Eligibility standards for some other federal programs range up to 185 percent of the poverty guidelines.
23.
Fuchs (1965). However, note that Peter Townsend (the dean of post–World War II British poverty studies) had proposed this relative poverty definition in an article published in a British journal three years earlier; see Townsend (1962), pp. 221, 223.
24.
Vaughan (1993). While recognizing that the get-along amount represents a higher living standard than poverty, Vaughan adopted the assumption that the way the get-along amount varies over time in relation to family income would be a good indicator of the way that the public's perception of the poverty line would vary over time in relation to family income (if a poverty question had been asked over an extended period).
25.
The decennial census for a given year (for example, 1990) collects income data for the previous year (in this case 1989). Poverty thresholds for the previous year are applied to those income data to yield poverty population figures.
26.
See Current Population Report, series P-60, number 105, Table B, p. 4.
27.
See Current Population Report, series P-60, number 207, pp. v, A-2, and series P-60, number 106, p. 191.
28.
1980 Census of Population, volume 1, Characteristics of the Population, Chapter C, General Social and Economic Characteristics, part 1, United States Summary, PC80-1-C1, December 1983, Table "Thresholds at the Poverty Level in 1979 by Size of Family and Number of Related Children Under 18 Years,” p. B-23. For discussion of the differing poverty universe see, for instance, Current Population Report, series P-60, number 95, pp. 2–3.
29.
For each person 15 years old and older in the March CPS sample, the amount of money income received in the preceding calendar year from each of the following 18 sources is recorded: earnings; unemployment compensation; workers' compensation; Social Security; Supplemental Security Income; public assistance; veterans' payments; survivor benefits; disability benefits; pension or retirement income; interest; dividends; rents, royalties, and estates and trusts; educational assistance; alimony; child support; financial assistance from outside of the household; and other income.

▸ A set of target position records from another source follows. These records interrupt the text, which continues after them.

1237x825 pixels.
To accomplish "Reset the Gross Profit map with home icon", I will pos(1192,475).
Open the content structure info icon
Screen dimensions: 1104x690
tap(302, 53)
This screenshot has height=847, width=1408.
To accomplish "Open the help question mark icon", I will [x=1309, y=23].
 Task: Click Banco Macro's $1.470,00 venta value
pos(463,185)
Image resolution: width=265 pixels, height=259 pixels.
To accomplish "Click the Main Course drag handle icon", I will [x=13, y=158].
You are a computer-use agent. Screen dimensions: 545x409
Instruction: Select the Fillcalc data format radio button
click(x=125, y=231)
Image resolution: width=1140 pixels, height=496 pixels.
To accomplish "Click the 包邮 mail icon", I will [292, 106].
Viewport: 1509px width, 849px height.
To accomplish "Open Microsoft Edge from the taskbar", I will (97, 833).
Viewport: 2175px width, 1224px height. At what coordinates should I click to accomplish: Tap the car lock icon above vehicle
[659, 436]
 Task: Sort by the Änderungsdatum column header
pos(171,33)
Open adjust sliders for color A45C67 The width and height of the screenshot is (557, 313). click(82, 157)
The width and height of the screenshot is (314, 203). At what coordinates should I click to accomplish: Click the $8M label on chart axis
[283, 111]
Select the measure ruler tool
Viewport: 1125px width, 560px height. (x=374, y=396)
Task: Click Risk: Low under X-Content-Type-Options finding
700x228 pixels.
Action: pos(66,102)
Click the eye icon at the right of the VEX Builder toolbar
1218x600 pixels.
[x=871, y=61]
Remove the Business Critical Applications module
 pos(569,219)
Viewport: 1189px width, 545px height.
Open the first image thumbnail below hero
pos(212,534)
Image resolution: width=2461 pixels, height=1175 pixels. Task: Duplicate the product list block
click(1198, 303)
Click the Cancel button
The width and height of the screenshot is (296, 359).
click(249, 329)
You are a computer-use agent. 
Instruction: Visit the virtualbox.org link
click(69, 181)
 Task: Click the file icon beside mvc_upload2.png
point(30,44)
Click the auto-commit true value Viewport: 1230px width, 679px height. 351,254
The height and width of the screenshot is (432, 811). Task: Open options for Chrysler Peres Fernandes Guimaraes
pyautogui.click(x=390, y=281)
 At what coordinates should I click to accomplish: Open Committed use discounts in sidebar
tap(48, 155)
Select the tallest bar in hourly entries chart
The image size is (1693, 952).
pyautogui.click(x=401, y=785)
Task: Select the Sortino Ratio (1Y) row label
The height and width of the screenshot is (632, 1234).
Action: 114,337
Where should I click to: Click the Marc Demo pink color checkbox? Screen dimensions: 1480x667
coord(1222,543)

The following receipts are not counted as income by the Census Bureau: capital gains people receive (or losses they incur) from the sale of property, including stocks, bonds, a house, or a car (unless the person was engaged in the business of selling such property, in which case the CPS counts the net proceeds as income from self-employment); withdrawals of bank deposits; money borrowed; tax refunds; gifts; and lump-sum inheritances or insurance payments.
30.
Because of the 1969 revision, poverty statistics from documents published before August 1969 should not be used, since they are not comparable with subsequent poverty statistics.